ABSTRACT The oil industry has become more and more aware that reservoirs exhibit complex variations of reservoir continuity, in particular of pore space-related properties such as porosity, permeability, and capillary pressure. These variations reflect the original depositional process and subsequent diagenetic and tectonic changes. Simple models are often inadequate for predicting reservoir performance and designing a field production management scheme that optimizes recovery. It is becoming increasingly apparent to reservoir engineers that the optimization of recovery is crucially dependent on the quality of the reservoir under water injection where the recovery factor is very sensitive to reservoir heterogeneity. Therefore, an accurate knowledge of vertical and lateral permeability distribution is essential.
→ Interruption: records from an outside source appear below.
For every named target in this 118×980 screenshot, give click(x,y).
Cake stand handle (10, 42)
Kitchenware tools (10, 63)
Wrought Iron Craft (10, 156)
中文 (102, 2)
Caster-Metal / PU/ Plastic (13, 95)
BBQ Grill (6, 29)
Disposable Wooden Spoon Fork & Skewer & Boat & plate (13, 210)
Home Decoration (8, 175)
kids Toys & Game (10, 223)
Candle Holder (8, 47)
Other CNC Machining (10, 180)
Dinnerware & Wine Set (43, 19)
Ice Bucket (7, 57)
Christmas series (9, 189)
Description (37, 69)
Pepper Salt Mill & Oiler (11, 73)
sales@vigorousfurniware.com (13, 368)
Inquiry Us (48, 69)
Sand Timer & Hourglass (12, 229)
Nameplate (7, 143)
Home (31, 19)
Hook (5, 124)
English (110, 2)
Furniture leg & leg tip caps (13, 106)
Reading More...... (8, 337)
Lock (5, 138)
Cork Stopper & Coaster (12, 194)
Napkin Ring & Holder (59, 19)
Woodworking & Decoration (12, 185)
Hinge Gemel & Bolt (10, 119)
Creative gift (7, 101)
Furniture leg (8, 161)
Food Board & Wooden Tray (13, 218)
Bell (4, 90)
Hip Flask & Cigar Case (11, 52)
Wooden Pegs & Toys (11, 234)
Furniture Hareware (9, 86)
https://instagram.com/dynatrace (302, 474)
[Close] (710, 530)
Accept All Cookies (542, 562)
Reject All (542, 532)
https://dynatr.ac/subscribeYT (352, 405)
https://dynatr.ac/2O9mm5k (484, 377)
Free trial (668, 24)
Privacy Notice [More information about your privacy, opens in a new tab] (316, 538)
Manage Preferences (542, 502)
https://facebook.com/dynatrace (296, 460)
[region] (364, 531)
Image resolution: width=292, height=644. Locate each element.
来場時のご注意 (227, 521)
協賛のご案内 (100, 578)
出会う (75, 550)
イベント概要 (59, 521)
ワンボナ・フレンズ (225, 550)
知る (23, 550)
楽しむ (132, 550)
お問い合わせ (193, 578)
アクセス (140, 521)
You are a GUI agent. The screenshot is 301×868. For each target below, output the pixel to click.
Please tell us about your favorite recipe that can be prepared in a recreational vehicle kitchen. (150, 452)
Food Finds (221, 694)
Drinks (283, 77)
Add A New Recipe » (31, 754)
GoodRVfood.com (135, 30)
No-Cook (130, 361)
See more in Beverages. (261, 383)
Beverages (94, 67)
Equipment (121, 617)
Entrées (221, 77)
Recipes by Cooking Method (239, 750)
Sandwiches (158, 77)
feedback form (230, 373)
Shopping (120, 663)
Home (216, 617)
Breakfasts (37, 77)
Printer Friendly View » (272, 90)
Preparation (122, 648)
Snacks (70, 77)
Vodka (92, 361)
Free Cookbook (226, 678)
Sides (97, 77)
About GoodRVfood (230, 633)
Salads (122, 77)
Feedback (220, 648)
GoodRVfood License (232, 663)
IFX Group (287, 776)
This paper represents results of a research project aimed at determining vertical permeability from in-situ horizontal permeability in shaly reservoirs. This is accomplished by considering the microscopic and macroscopic features; such as the type of shale (Kaolinite, Chlorite, and Illite) and grain size. In-situ vertical permeability correlations are derived by using various water saturation correlations for Shaly-Sand formation. Several vertical permeability relationships were obtained as function of horizontal permeability, hydraulic mean radius grain size, and the amount and/or type of shale. Generalized models were developed and were applied to real oil field data for calculating vertical and horizontal permeabilities.